### Exercise details
Of all the lines in the entries below, give again exactly those starting at the line containing "Click the Cypress vs Playwright link" and ending at the line containing "Given: Expand the", both ends included, and no others.

### Input records
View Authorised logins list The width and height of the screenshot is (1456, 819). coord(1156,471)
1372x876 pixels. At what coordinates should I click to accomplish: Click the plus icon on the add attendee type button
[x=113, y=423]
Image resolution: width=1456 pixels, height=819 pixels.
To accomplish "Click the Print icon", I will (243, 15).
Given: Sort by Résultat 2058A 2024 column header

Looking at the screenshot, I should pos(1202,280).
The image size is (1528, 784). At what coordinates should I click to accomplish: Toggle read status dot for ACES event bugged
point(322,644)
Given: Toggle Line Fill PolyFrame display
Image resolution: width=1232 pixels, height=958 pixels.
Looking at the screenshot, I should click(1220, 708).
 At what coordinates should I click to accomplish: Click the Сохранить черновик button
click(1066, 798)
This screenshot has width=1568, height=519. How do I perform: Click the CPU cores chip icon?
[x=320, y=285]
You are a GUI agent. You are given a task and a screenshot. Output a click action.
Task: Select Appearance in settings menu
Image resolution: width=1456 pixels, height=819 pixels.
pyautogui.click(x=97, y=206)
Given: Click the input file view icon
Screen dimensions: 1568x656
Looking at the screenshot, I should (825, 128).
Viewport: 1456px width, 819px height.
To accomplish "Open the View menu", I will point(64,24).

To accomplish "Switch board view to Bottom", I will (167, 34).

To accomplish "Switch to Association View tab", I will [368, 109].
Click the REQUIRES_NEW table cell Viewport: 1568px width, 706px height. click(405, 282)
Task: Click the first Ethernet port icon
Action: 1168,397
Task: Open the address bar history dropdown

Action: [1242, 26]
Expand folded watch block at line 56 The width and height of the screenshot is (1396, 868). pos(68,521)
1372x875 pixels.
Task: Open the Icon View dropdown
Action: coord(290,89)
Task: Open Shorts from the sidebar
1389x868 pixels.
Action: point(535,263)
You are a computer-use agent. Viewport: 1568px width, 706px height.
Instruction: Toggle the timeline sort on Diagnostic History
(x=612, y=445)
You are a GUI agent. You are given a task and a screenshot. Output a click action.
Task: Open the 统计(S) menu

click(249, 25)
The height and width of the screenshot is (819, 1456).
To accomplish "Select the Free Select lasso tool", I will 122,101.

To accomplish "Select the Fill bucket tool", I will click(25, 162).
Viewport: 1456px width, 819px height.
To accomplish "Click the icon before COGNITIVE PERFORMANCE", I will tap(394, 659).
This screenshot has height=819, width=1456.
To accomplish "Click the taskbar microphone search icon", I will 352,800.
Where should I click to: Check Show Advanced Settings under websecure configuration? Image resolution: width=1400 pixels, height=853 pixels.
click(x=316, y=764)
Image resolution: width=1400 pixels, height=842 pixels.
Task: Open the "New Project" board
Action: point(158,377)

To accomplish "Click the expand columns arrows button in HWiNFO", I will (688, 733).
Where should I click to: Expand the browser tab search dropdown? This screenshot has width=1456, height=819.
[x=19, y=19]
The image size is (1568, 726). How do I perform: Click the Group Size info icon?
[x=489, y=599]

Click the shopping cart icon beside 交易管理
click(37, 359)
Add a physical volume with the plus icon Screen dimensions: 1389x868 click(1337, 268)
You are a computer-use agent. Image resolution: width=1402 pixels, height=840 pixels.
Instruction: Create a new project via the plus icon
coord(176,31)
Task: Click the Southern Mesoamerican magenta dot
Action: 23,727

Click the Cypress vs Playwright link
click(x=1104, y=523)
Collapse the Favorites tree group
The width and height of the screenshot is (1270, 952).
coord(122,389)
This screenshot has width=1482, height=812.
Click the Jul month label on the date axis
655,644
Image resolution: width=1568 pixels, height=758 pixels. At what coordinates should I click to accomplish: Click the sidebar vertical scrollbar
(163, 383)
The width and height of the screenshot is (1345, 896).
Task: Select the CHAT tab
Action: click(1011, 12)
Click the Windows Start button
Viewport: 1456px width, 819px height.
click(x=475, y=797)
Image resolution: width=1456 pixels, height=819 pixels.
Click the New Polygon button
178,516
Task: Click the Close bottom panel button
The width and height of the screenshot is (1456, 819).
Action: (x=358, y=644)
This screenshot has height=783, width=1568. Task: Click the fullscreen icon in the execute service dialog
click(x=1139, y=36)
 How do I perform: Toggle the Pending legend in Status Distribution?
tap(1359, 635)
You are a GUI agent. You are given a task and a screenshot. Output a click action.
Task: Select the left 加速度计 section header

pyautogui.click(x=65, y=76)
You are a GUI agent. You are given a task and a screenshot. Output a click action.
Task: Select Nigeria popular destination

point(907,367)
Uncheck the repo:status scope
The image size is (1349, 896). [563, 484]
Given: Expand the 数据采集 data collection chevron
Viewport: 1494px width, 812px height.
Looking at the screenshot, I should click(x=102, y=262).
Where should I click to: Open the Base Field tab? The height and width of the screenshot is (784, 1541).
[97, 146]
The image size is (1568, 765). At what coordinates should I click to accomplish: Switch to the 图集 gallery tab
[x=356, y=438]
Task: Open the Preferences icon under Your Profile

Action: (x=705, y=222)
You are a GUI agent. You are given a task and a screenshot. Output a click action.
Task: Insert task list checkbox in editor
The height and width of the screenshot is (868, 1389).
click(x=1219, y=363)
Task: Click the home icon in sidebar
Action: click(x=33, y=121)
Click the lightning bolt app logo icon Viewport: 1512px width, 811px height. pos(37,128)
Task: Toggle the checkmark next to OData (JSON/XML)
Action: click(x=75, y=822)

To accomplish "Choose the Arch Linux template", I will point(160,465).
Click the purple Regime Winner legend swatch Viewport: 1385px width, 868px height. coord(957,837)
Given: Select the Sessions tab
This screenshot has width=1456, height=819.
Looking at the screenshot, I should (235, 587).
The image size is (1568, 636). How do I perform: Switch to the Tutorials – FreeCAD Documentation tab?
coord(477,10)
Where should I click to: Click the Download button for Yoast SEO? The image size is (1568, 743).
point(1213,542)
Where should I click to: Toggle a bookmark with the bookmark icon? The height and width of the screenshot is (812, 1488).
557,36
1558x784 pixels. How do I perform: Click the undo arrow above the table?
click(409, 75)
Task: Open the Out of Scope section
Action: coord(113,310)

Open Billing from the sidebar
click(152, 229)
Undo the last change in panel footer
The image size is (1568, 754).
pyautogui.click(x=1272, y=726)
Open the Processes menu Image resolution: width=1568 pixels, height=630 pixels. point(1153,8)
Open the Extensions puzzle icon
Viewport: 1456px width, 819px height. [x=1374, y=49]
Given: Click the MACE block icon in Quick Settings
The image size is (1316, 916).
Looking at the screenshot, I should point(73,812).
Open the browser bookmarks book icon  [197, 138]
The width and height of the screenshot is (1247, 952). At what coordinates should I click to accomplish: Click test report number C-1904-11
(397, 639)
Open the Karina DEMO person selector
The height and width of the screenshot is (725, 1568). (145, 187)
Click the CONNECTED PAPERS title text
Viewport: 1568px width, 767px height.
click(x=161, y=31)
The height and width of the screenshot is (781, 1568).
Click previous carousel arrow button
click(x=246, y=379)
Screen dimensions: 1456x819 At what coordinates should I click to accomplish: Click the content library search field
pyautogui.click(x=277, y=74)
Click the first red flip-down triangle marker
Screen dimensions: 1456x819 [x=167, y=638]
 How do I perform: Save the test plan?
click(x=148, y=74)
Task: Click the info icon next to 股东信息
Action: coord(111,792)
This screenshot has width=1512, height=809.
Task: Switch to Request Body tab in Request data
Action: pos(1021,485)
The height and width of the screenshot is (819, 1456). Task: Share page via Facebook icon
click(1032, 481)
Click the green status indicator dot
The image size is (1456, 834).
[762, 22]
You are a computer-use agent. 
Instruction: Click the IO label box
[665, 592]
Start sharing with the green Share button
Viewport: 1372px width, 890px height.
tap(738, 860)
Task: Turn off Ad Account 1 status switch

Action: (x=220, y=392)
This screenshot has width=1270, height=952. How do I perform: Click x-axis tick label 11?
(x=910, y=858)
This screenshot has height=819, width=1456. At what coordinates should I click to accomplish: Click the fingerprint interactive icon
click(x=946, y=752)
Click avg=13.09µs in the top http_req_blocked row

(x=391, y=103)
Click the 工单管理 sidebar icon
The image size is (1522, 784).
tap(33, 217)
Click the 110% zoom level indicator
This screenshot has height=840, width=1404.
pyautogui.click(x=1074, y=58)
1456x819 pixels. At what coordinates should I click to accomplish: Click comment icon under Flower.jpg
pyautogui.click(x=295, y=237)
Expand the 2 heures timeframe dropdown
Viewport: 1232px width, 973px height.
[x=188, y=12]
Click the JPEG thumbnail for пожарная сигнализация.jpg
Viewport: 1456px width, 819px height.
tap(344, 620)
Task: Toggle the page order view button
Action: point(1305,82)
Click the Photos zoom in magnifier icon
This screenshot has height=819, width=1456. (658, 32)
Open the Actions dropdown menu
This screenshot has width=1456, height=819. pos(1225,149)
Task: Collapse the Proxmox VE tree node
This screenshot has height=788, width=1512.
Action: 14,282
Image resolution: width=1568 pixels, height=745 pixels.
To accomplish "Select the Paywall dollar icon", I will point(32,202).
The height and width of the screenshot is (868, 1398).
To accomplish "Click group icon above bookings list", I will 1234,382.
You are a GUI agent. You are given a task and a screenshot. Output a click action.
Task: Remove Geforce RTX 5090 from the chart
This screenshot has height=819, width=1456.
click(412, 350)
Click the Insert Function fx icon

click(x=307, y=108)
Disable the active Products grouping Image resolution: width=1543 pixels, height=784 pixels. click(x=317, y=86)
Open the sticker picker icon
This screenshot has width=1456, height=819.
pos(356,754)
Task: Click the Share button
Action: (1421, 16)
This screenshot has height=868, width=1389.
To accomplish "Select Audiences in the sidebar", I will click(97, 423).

### Expected output
Click the Cypress vs Playwright link
click(x=1104, y=523)
Collapse the Favorites tree group
The width and height of the screenshot is (1270, 952).
coord(122,389)
This screenshot has width=1482, height=812.
Click the Jul month label on the date axis
655,644
Image resolution: width=1568 pixels, height=758 pixels. At what coordinates should I click to accomplish: Click the sidebar vertical scrollbar
(163, 383)
The width and height of the screenshot is (1345, 896).
Task: Select the CHAT tab
Action: click(1011, 12)
Click the Windows Start button
Viewport: 1456px width, 819px height.
click(x=475, y=797)
Image resolution: width=1456 pixels, height=819 pixels.
Click the New Polygon button
178,516
Task: Click the Close bottom panel button
The width and height of the screenshot is (1456, 819).
Action: (x=358, y=644)
This screenshot has height=783, width=1568. Task: Click the fullscreen icon in the execute service dialog
click(x=1139, y=36)
 How do I perform: Toggle the Pending legend in Status Distribution?
tap(1359, 635)
You are a GUI agent. You are given a task and a screenshot. Output a click action.
Task: Select the left 加速度计 section header

pyautogui.click(x=65, y=76)
You are a GUI agent. You are given a task and a screenshot. Output a click action.
Task: Select Nigeria popular destination

point(907,367)
Uncheck the repo:status scope
The image size is (1349, 896). [563, 484]
Given: Expand the 数据采集 data collection chevron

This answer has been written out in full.